Algeria votes on constitution amendment

TEHRAN, Nov. 01 (MNA) – Polling stations, in Algeria, opened, Sunday to receive more than 24 million voters called to take a decision on the draft Constitution amendment.

Polling stations, in Algeria, opened, Sunday at 8.00 a.m. nationwide, to receive more than 24 million voters called to take a decision on the draft Constitution amendment, submitted to popular referendum.

2016’s organic law, related to electoral system, stipulates that the polls open at 8.00 a.m. and close on the same day at 7.00 p.m. and that it lasts only one day, set by the presidential decree provided for in the article 25 of the current organic law.

At the practical and technical levels, the conditions of the holding of the referendum are defined in the article 150 which states: “two ballot papers printed in different colors, one marked YES, the other marked NO, are put at the electors’ disposal.”

The same article underlines that “the question for the electors is formulated in the following way: “Do you agree on the proposed draft Constitution revision?,” pointing out that the technical characteristics of the ballot papers are defined by regulation.

The holding of the popular referendum on the draft constitutional amendment on November 1st, coinciding with the 66th anniversary of the outbreak of the Glorious National Liberation War against the French colonial power (1954-1962), was not chosen by chance.

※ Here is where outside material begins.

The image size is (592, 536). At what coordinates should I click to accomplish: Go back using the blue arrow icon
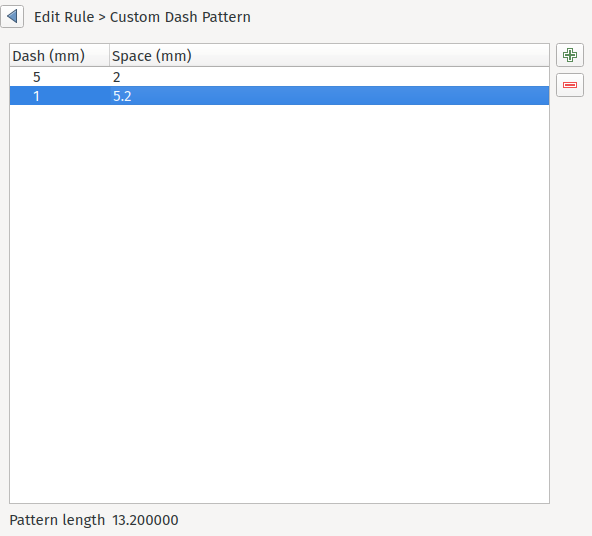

Hence, it is highly symbolic, marking Algeria’s reconciliation with itself and its history and the first steps to put the country back on track after the abuses committed in recent years. The choice of November 1 for the referendum on the Constitution, confirms, once again, that the reference point (1st November Revolution) which has made the glory of the Algerian people cannot depart away. November 1 of this year will be the proclamation of a new era, based on active citizenship, building of the rule of law, the promotion of democratic action, the strengthening of the stability of the State, popular legitimacy, social justice and equality of opportunity, and the end of era of nepotism, the grip and monopolization of power and wealth.

This revision is aimed to be a return to the channels of legitimacy of power assaulted and usurped by the previous unlawful practices, a return to a truly civil system, a democratic regime and independent state for which Algerian Revolution had been yearning since 1 November 1954.

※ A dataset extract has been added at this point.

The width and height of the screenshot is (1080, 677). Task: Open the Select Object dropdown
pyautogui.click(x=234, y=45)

In this vein, Algerian President Abdelmadjid Tebboune assured that the Algerian people will be, once again, at the rendez-vous with history to make the expected change, Sunday, November 1, with a view to instituting a new era capable of achieving the aspirations of our people to live in a strong, modern and democratic state.

The draft amendment to the Constitution, drawn up by a group of experts in Constitutional Law, on the basis of 5,018 amendment proposals from various sections of society, national figures and political forces, was adopted on 6 September in the Council of Ministers, before receiving the approval of the two chambers of Parliament, successively on the 10th and 12th of the same month, according to APS.

During this Council of Ministers, the Algerian President of the Republic affirmed that the constitutional amendment project “is in line with the requirements of the building of the modern state and responds to the demands of the authentic blessed popular Hirak”, stressing having ensured that the Constitution, in its new version, is “the most widely consensual, despite the obstacles imposed by the health crisis of Covid-19”.

Elected on December 12, 2019 to the supreme magistracy in Algeria, President Tebboune had indicated that the main contours of the amendment of the Constitution limit presidents and parliament members to two terms, make it easier to create political parties, hand some presidential powers to the prime minister, prevent autocratic excesses, separate and introduce balance of powers, among other changes.

The draft amendment to the Constitution has six axes. These are “fundamental rights and public freedoms”, “strengthening of the separation and balance of powers”, “independence of justice”, “the Constitutional Court”, “transparency, prevention and fight against corruption “and” the National Independent Election Authority “.

President Tebboune had indicated that the referendum on the revision of the constitution, which was among his promises made when he was elected in December, will be followed by a revision of the electoral code to ensure “the regularity of the elections for the preservation of the popular will” and to promote “the emergence of a new generation of elected officials on the political scene “.